Whether it’s just my room or the whole house. I feel a lot fresher and calmer after I’ve cleaned either myself or the space around me. The easiest is washing clothes; knowing that I’ll have clean clothes later on in the day makes me feel better, as does a clean set of bedding. Even just washing my hair or cleaning myself does the trick too. Hoovering, polishing, cleaning the bathroom (that’s a favourite), will at least give me something to do and force me to focus on one thing.
Ban Social Media
It depends on the site, but some of them I just have to log off.
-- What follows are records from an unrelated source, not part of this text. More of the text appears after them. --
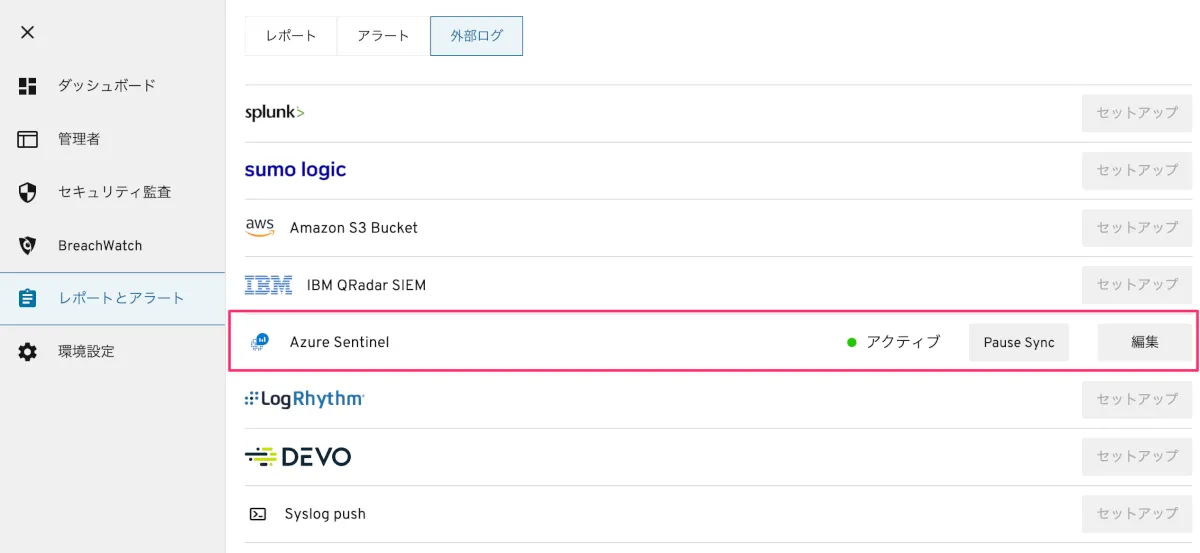Select the 外部ログ tab
The width and height of the screenshot is (1200, 553).
click(476, 36)
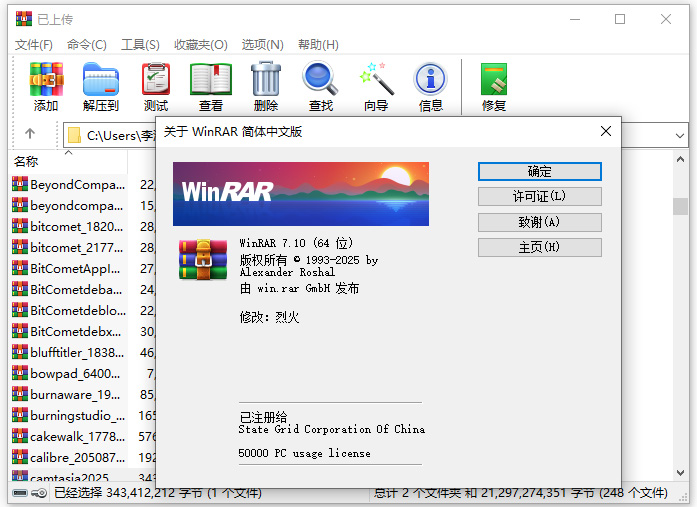Go up one folder level arrow

coord(30,134)
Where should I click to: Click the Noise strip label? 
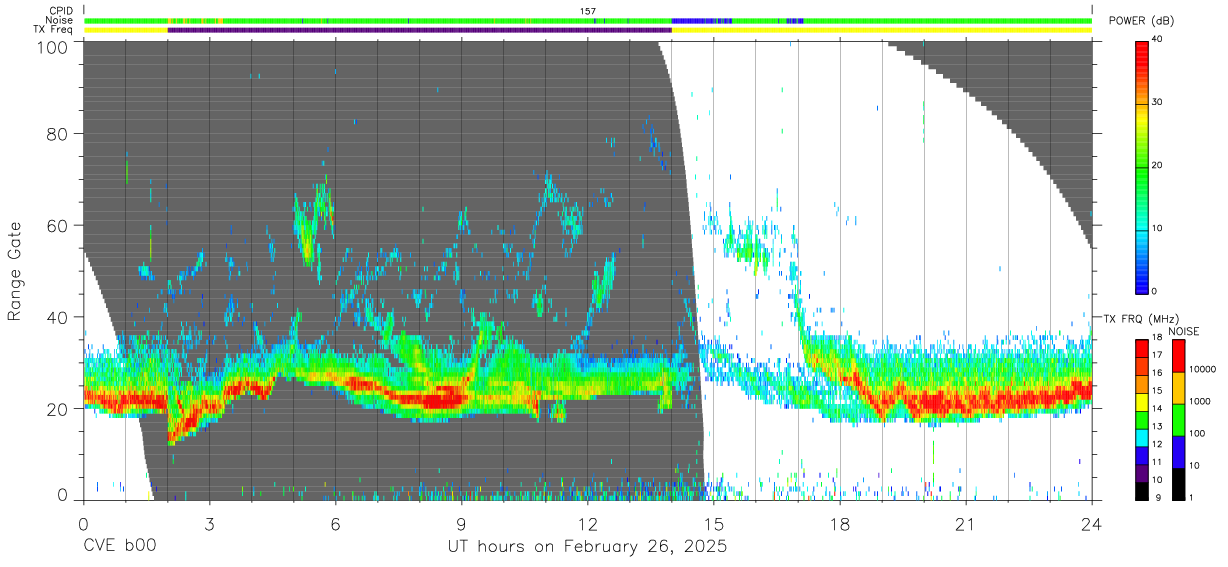point(60,20)
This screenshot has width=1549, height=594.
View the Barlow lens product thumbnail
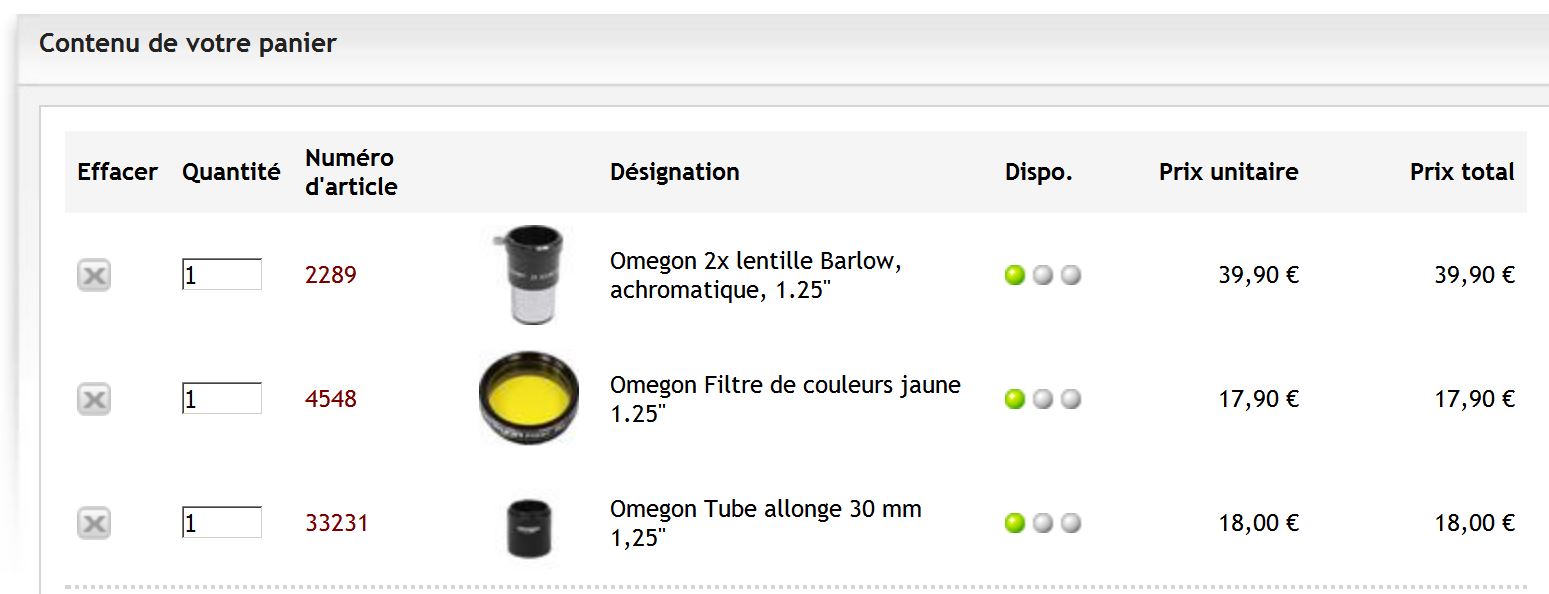point(528,275)
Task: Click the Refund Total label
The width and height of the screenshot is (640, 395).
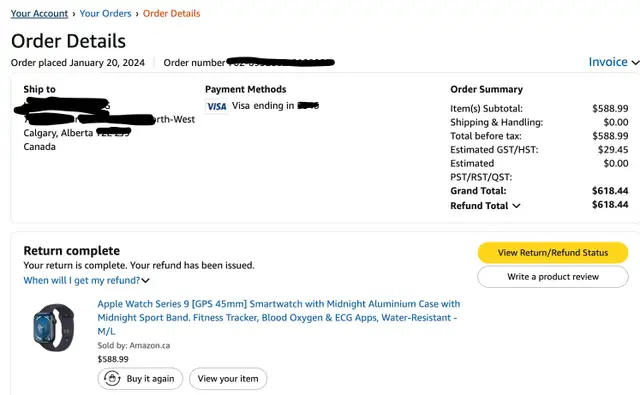Action: coord(479,206)
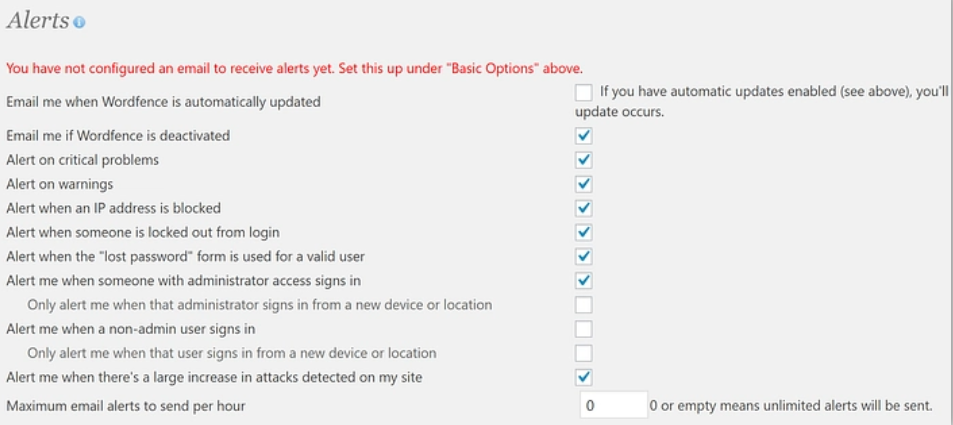Click the 'Alerts' section heading text
953x425 pixels.
[x=38, y=21]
Twitter can sometimes be a big trigger; my anxiety and depression just love clinging on to world crises and emergencies and things that are out of my control. My brain likes to make me think about hurricanes and dictatorships and violations of human rights all the time, every second, and make me feel helpless to do anything about it. And now that we have Twitter, I can be overloaded with it with the tap of my screen. When I’m in a time of crisis, I can just about handle scrolling through Instagram and looking at pictures of books. So, until my crisis is over, Facebook and Twitter and switched off.
Things I don’t do, mind, are things that probably sound healthier and more appealing to others. But I have reasons as to why I don’t.
Reading – I can’t concentrate hard enough on the words. And, because I’m feeling so down, I end up applying those negative feelings to the book. If I was in a better mood, I could enjoy this book, and I don’t want to discard it because of external factors.
Walking – Too quiet, not distracting enough. Too much time to think, and over thinking is a major issue as to why I spiral in a time of crisis.
Exercise – I mean, I can’t even motivate myself to do this even when I’m on top of the world. My desire to exercise is a bit spontaneous and so I can’t guarantee I’ll want to exercise when I’m down.
What are some of your self care tips that I haven’t mentioned that help you?